---------- Text

Second, Villarai argues that rule 1 requires us to liberally construe rule 18 to apply to these circumstances to “obtain a just, fair, equitable and impartial adjudication ․ with as great expedition and dispatch and at the least expense both to the litigants and to the state as may be practicable.” TEX. R. CIV. P. 1. Villarai contends that refusing to apply rule 18 to these facts produces an untenably odd and inefficient result. But “liberally applying” a rule is one thing; rewriting it is another. See Cameron v. Terrell & Garrett, Inc., 618 S.W.2d 535, 540 (Tex. 1981) (“[E]very word excluded from a statute must also be presumed to have been excluded for a purpose.”). Because a judge displaced by an election does not vacate the bench because he “dies, resigns, or becomes unable to hold court,” rule 18 does not apply to his successor.
Third, Villarai argues that Judge Williams had authority to file findings under section 30.002(a) of the Texas Civil Practice and Remedies Code. Section 30.002(a) provides: “If a ․ judge's term of office expires ․ during the period prescribed for filing ․ findings of fact and conclusions of law, the judge may ․ file findings of fact and conclusions of law in the case.” TEX. CIV. PRAC. & REM. CODE § 30.002(a).5 Villarai contends that because section 30.002(a) permissively provides that the former judge “may” file findings, it implicitly recognizes that the successor judge may file them as well. See, e.g., TEX. GOV'T CODE § 311.016 (“ ‘May’ creates discretionary authority or grants permission or a power.”). We disagree. Section 30.002(a) grants the former judge authority to file findings after his term of office expires, but it is silent as to the successor judge's authority to file findings on the former judge's behalf. The statute's grant of authority to the former judge does not imply a similar grant of authority to his successor.

--------------------
---------- Material supplied

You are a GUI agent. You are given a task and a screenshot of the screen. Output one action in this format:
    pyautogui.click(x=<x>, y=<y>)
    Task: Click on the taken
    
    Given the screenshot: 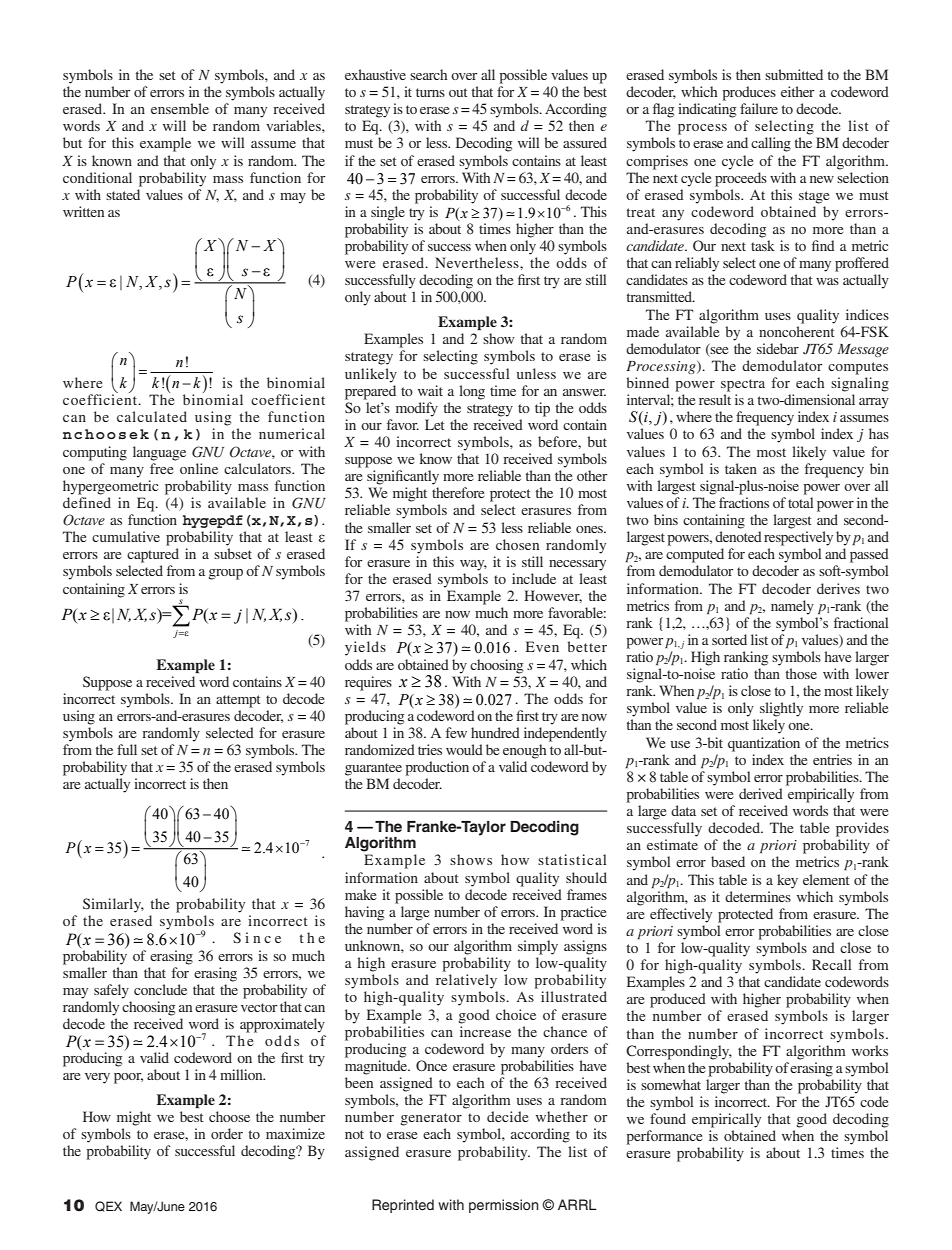 What is the action you would take?
    pyautogui.click(x=741, y=468)
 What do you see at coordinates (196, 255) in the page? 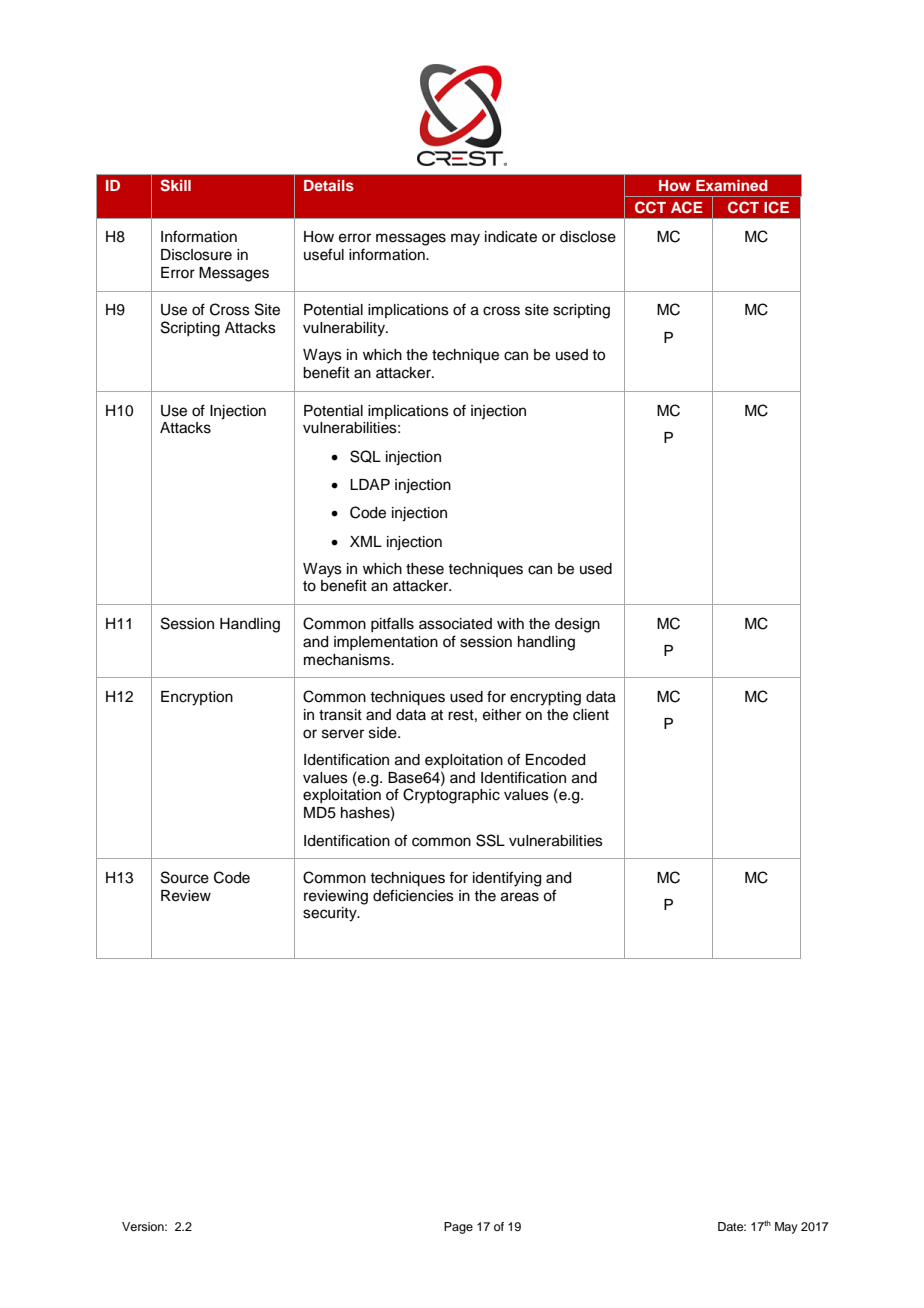
I see `Disclosure` at bounding box center [196, 255].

--------------------

_To be done_:
In the text on rule 18 and section 30.002(a), what does section 30.002(a) say about a successor judge's authority to file findings on the former judge's behalf?

_Exercise result_:
It says nothing about it; the section is silent on the successor judge's authority.